_Exercise passage_
In the movie, “Indiana Jones and the Last Crusade,” Indy is challenged to identify the real Holy Grail amongst a sprawling collection of imposters. Choosing a treatment for the common cold amongst the ever-growing selection of pharmaceuticals, supplements, and home remedies marketed as your salvation from cold and flu purgatory presents a similarly daunting task.
First, let’s suspend our hunt for the Holy Grail of common cold treatment. There is no sure-fire cure, but there are a number of effective strategies to reduce your risk of contracting the latest virus, decrease duration of illness, and ameliorate stubborn symptoms (and yes these strategies even work on the dreaded man cold). Let’s cut through all the marketing, mother-knows-best advice, and cardiologist-turned-TV-show-health-guru pitching and discuss what the evidence tells us.
The best way to treat a cold is to not get one in the first place. Contrary to popular belief, cold season doesn’t occur due to some cold-weather effects on our immune systems, but rather because we tend to spend more time in enclosed spaces, increasing the likelihood for viral transmission. Consistent hand washing, avoiding touching your face with your hands, and minimizing contact with already infected individuals are primary strategies to mitigate your risk.
If you do end up sick, stay home, rehydrate, and get yourself some chicken noodle soup (believe it or not recent studies confirm the therapeutic effect of Mom’s favorite remedy).
There are a number of natural health products that have been studied for both prevention and treatment of the common cold. Vitamin C, Zinc, echinacea, ginseng, probiotics, and a less conventional herb, andrographis, deserve mention for their demonstrated efficacy.
There is little evidence that Vitamin C will prevent a cold, but studies have demonstrated that it can shorten the duration of symptoms. Zinc has similarly demonstrated the ability to drop a day off of the common cold when started promptly at the onset of symptoms. Both treatments are extremely safe, with the only possible side effects being digestive upset if dosage is too high.
Botanical products have garnered a fair amount of attention as cold busters, with both ginseng and echinacea having significant traditional use as immune stimulants. While there are conflicting results regarding effectiveness, when dosed and sourced properly, ginseng and echinacea have been shown to effectively prevent and treat the common cold.
A recent addition to the arsenal of antiviral botanicals used in North America is andrographis, a plant native to Southeast Asia and used widely in the 1919 flu pandemic. Studies have demonstrated that andrographis shortens the duration and lessens symptom severity in the common cold, decreases the duration of a fever, and effectively treats tonsillitis.
Indiana Jones used his significant expertise, years of research, and possibly a little luck to make his Holy Grail decision. Follow his lead and don’t be swayed by marketing, hearsay, and uninformed opinion. Be informed and choose your cold remedy with confidence.

_About this exercise_
Please translate this sentence from the article on cold remedies into Spanish: "The best way to treat a cold is to not get one in the first place."

_Stored items_
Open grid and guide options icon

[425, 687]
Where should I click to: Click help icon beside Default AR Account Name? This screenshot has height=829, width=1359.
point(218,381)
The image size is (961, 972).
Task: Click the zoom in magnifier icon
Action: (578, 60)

_Output of the task_
La mejor manera de tratar un resfriado es no contraerlo en primer lugar.